Parenting plans can be one of the most difficult and stressful parts of a divorce, involving several complex questions: Who gets legal custody? Should visitation rights be laid out rigidly in formal documents or kept flexible? What if I move out of Bethesda to another city in Maryland, or even another state?
An important aspect to consider in formulating a parenting plan before parting ways from the parent of your child is what, exactly, happens in the event that a parent seeks relocation? The relocation issue is one that comes up often; a custodial parent may be faced with numerous legitimate reasons to move: job offers, educational opportunities, family support networks and better school systems are just a few of the more common rationales provided. Out of the estimated 35 million children in the country with parents that no longer live together, either due to divorce or other circumstances, 10 million of those children do not have regular face-to-face interaction with one of the parents.
However, child custody arrangements in Maryland involving a relocated parent may soon be taking a high-tech turn. Although there are currently no “virtual visitation” laws on the books, jurisdictions across the country are slowly embracing the Internet as a means of connecting far reaching non-custodial parents to their children.

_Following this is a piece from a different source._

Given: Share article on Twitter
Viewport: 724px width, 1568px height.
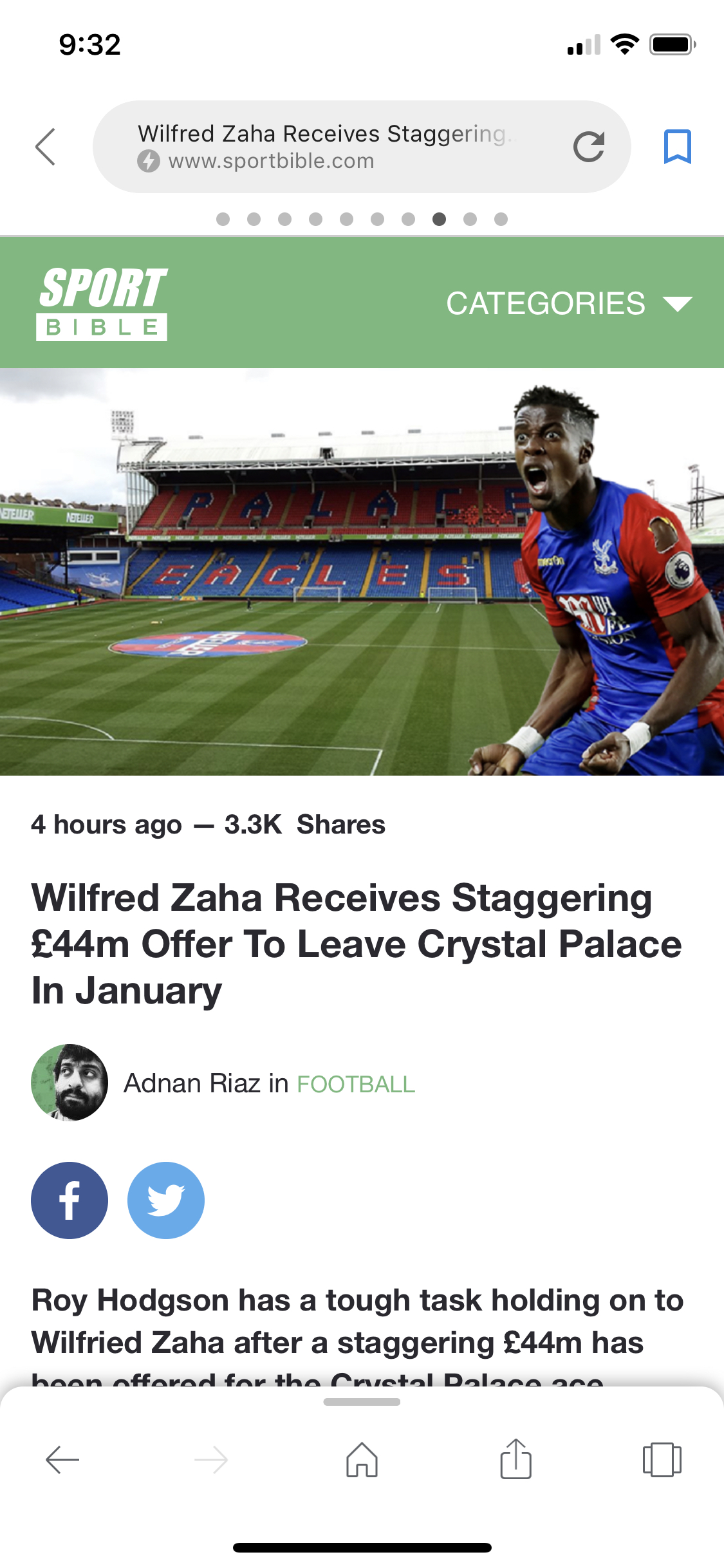Looking at the screenshot, I should 166,1200.
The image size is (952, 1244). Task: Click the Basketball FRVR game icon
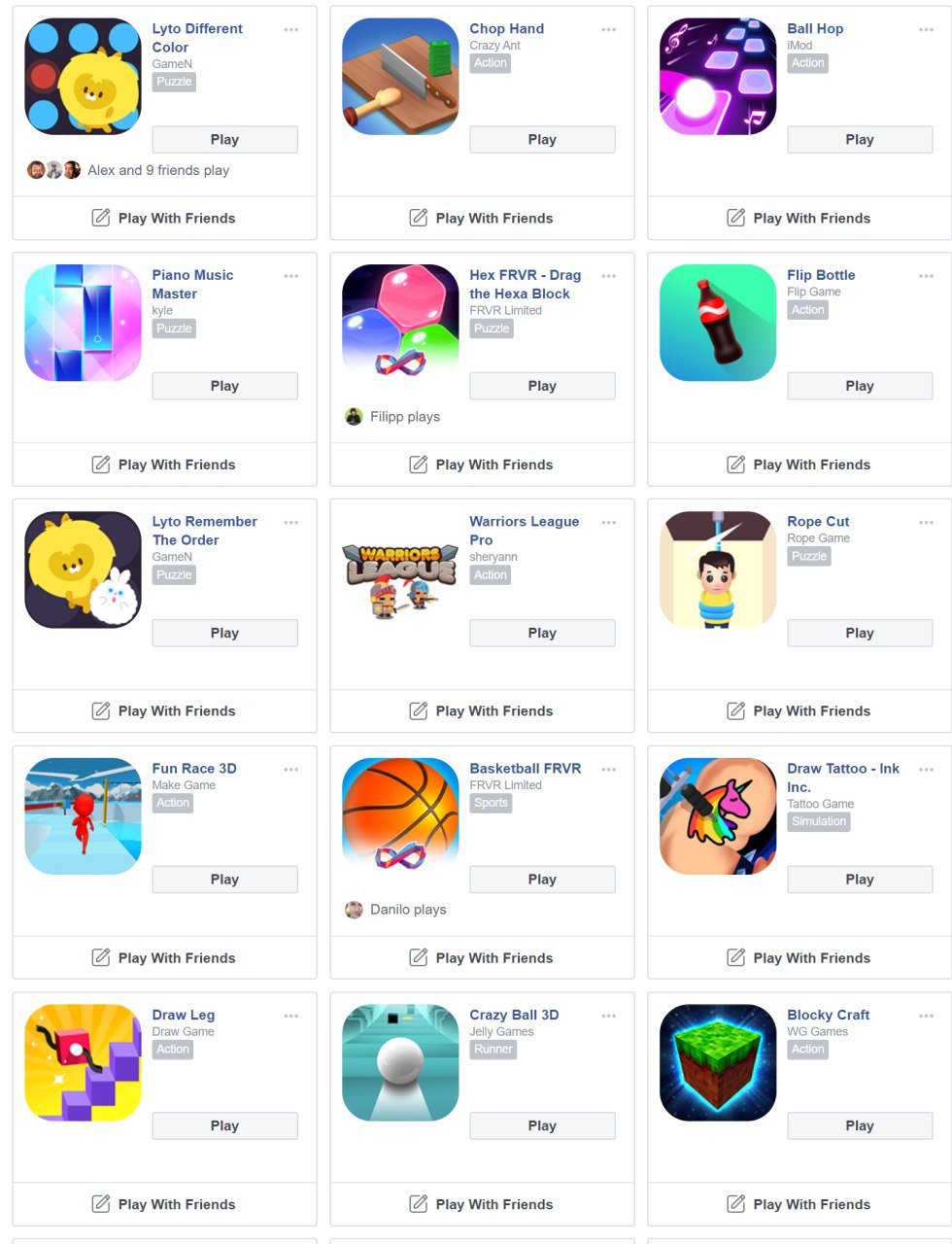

Things like webcams, Skype, Google Chat, and other similar technology are being explicitly named in child custody orders in a number of states. If this legislation were to be passed in Maryland, the result could allow a child in Bethesda to maintain significant virtual connections with a parent as far away as Hawaii or abroad. A court can order a specific number of hours per week spent on Skype video-chatting with the far parent, or a specified number of emails per month. Although such virtual parenting is not expected to replace in-person contact, it serves as the next best thing when visits would otherwise be months apart.